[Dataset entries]
<<<<

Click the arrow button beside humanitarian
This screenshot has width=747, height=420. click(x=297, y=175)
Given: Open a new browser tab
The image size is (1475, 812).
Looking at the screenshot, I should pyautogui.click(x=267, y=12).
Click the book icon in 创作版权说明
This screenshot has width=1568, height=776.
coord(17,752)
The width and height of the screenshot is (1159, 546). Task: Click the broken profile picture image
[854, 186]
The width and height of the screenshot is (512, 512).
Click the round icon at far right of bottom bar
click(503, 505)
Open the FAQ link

>>>>

§ INSTRUCTIONS FOR THE TASK
Would you set the entries down again, exactly as they were written?

§ THE ANSWER
Click the arrow button beside humanitarian
This screenshot has width=747, height=420. click(x=297, y=175)
Given: Open a new browser tab
The image size is (1475, 812).
Looking at the screenshot, I should pyautogui.click(x=267, y=12).
Click the book icon in 创作版权说明
This screenshot has width=1568, height=776.
coord(17,752)
The width and height of the screenshot is (1159, 546). Task: Click the broken profile picture image
[854, 186]
The width and height of the screenshot is (512, 512).
Click the round icon at far right of bottom bar
click(503, 505)
Open the FAQ link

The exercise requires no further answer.